Task:
Take the line containing "Screen dimensions: 635x364" through the last line of the data and retype those lines exactly. Pictures do not belong in the copy.

Material for this task:
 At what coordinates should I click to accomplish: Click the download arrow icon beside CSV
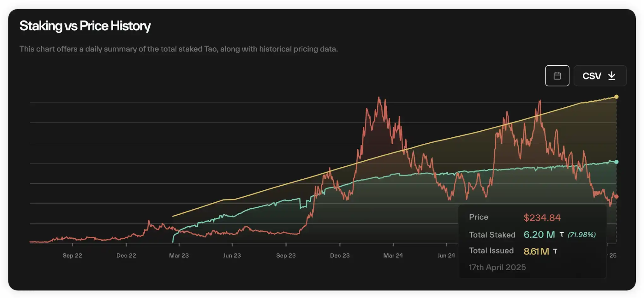pyautogui.click(x=611, y=76)
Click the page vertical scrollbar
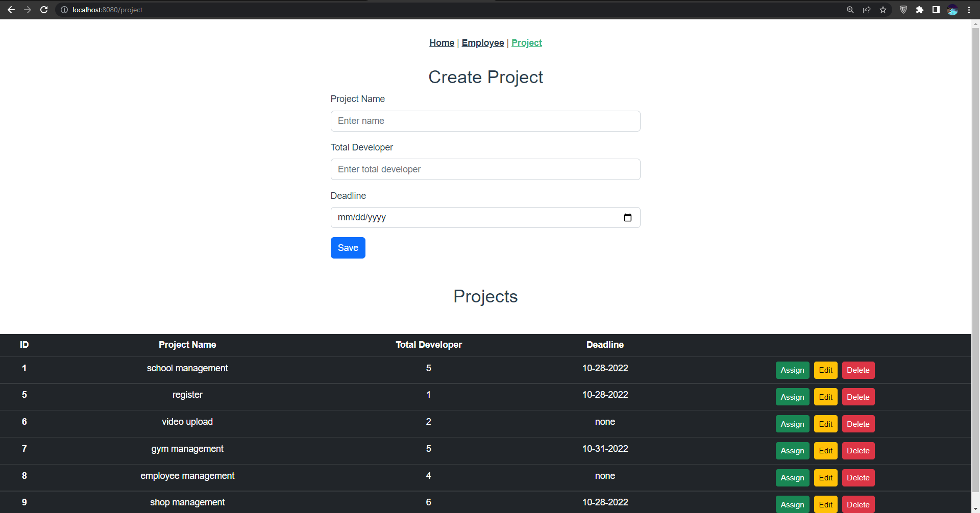This screenshot has width=980, height=513. tap(975, 265)
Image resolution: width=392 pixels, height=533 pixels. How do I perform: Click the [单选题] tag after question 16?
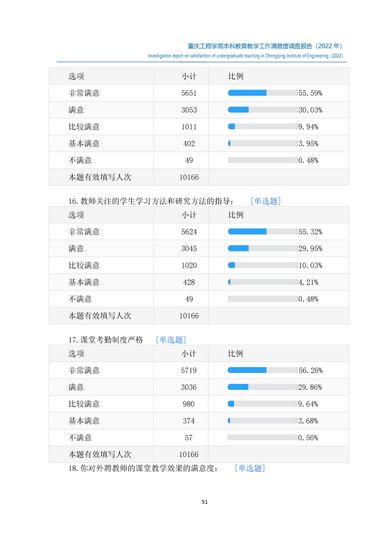click(265, 201)
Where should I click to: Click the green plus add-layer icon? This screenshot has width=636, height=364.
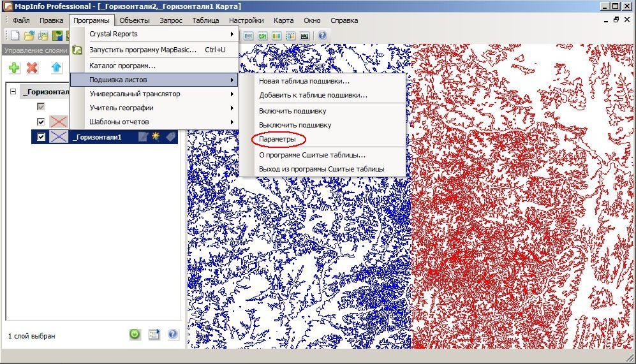[x=15, y=68]
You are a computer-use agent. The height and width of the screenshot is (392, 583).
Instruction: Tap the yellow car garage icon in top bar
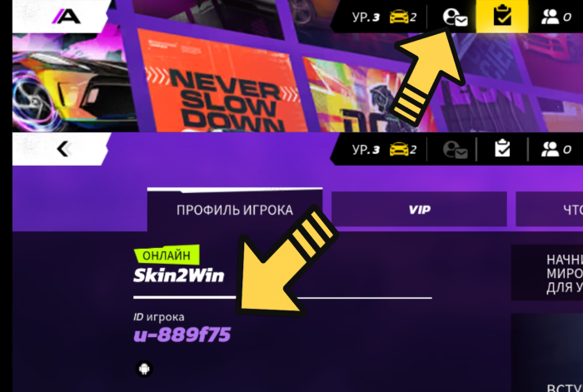pyautogui.click(x=399, y=17)
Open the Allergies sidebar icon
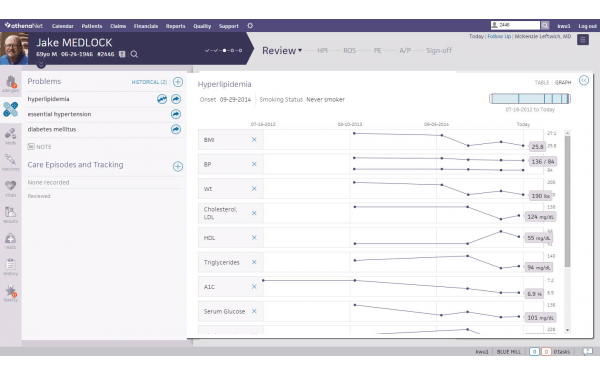This screenshot has width=600, height=375. 10,83
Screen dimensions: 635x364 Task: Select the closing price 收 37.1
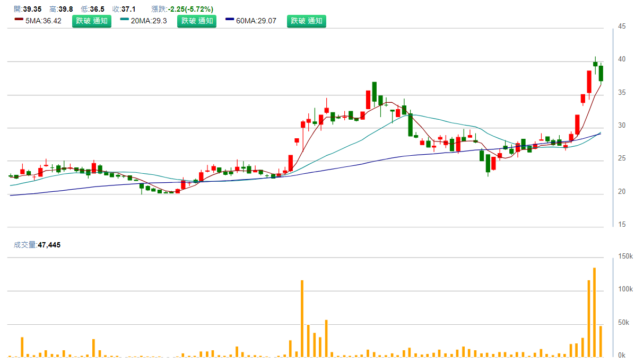pos(124,9)
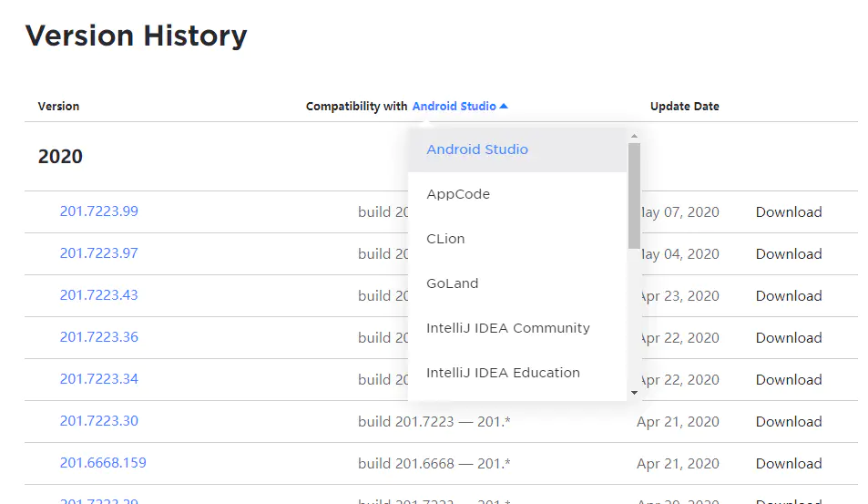Open version 201.7223.36 link

[x=99, y=337]
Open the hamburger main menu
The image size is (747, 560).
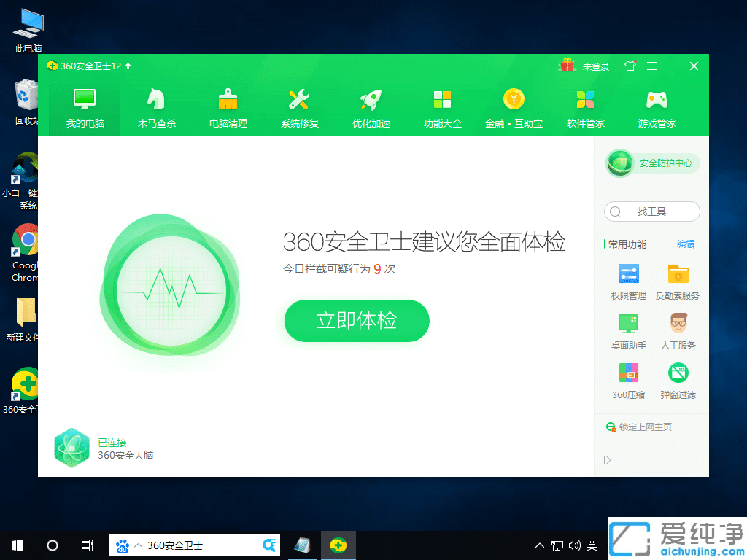652,66
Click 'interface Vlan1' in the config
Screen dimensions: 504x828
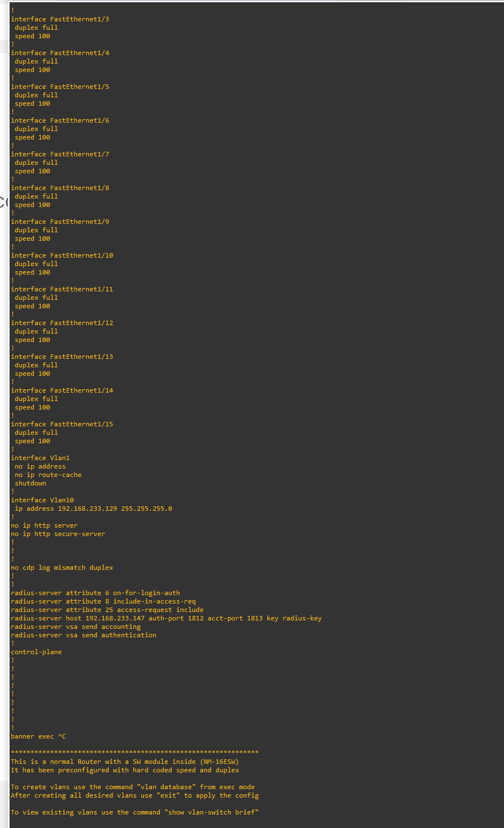pos(41,458)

Task response:
Screen dimensions: 635x364 Task: Select the closing price 收 37.1
pos(124,9)
Open version 201.7223.36 link

[x=99, y=337]
Open the hamburger main menu
The image size is (747, 560).
652,66
Click 'interface Vlan1' in the config
Screen dimensions: 504x828
pos(41,458)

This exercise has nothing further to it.